Finra files cease-and-desist order against brokerage firm for sales to older customers

Apr 28, 2015 @ 1:27 pm

By Mark Schoeff Jr.

An aging population has investment advisers and brokers zeroing in on older clients to build their books of business, while regulators target the same group for investor protection.

On Monday, the Financial Industry Regulatory Authority Inc. filed a cease-and-desist order against Avenir Financial Group for sales of equity in the firm and promissory notes. Finra alleged that Avenir lied about the health of the firm and raised more than $730,000 over three years in sales mostly to elderly customers.

Finra also barred an Avenir registered representative, Cesar Rodriguez, for the personal use of $77,000 in investor funds.

The action came one week after Finra established the toll-free Finra Securities Helpline for Seniors, where elderly investors can turn during business hours for assistance from Finra staff regarding concerns about their portfolio or their broker.

As approximately 10,000 baby boomers turn 65 every day, protecting senior investors “remains an important priority of our organization,” said Susan Axelrod, Finra executive vice president for regulatory operations. “It's important for us to be out there. It's important for us to act swiftly. It's important for us to be innovative in how we help senior investors.”

In its eight days of existence, the senior help line has taken about 100 calls from people ranging in age from 40 to 99, Ms. Axelrod said. The line is a way to find a problem before it grows to the level of triggering a Finra case, which usually occurs after the damage is done.

“That's a more proactive approach to helping seniors, and that's why we're energized by the hotline,” Ms. Axelrod said.


In mid-April, the Securities and Exchange Commission and Finra released a report about the regulators' National Senior Investor Initiative , a project based on examinations of 44 broker-dealers focused on sales practices involving elderly clients.

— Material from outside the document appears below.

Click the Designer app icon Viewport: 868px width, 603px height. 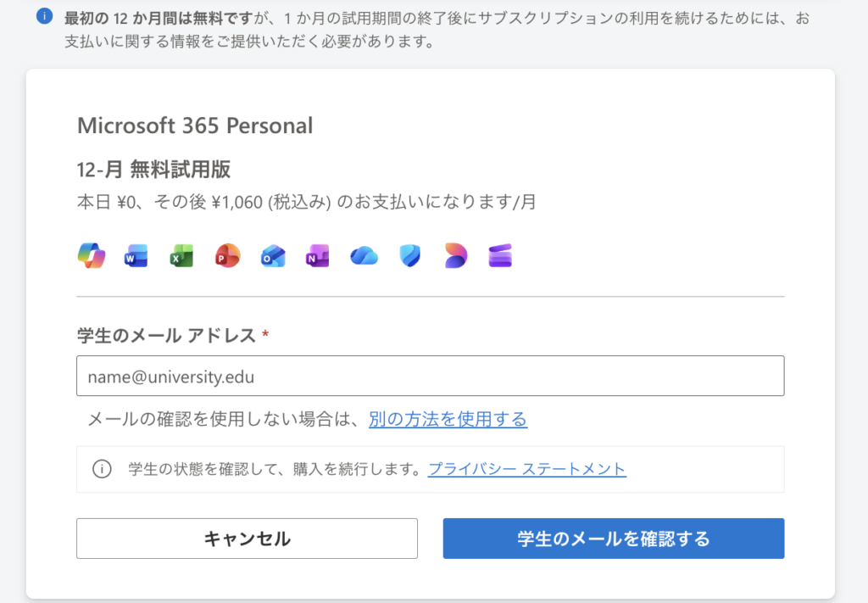[455, 255]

The report stated that the chase for yield may be resulting in brokers putting senior clients into inappropriate nontraditional investments, such as variable annuities, nontraded real estate investment trusts, structured products and other alternative products.

“[SEC] and Finra staff are concerned that broker-dealers may be recommending unsuitable securities to senior investors or failing to adequately disclose the related risks,” the report stated.

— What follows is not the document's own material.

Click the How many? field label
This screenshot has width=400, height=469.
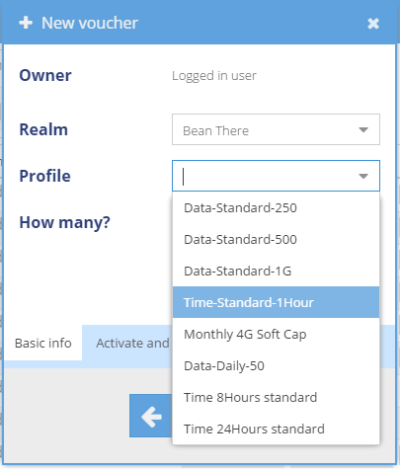click(x=65, y=223)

The study is a harbinger of more regulatory activity related to elder clients, said Amy Lynch, president of FrontLine Compliance.

“There's going to be a few more cases coming out as a result of the study,” she said.

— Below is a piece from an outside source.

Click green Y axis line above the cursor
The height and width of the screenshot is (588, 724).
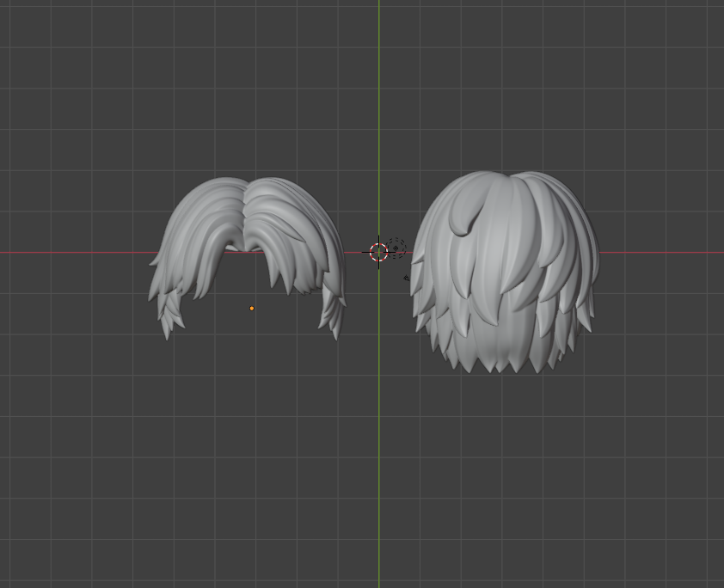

If Finra is investigating a firm and sees that the misuse of investment funds involves the elderly, as in the Avenir case, “that's going to be a red flag on top of a red flag,” Ms. Lynch said.

Avenir chief executive Michael Clements, who was named in the Finra complaint, declined to comment.

Firms should provide enhanced training for their registered representatives who work with elderly clients, Ms. Axelrod said, so that they can better handle situations of diminished mental capacity.


Brokers also should be cognizant of the dangers of seniors' chasing yield through alternative investments. They don't have as much time as other clients for them to pay off.

“It's important to understand how important the time horizon can be when evaluating investment decisions for senior investors,” Ms. Axelrod said.

Financial advisers should take particular care when working with elderly clients, according to Ms. Lynch.

“We are recommending that firms have strict protocols for due diligence and oversight of accounts for senior citizens,” she said.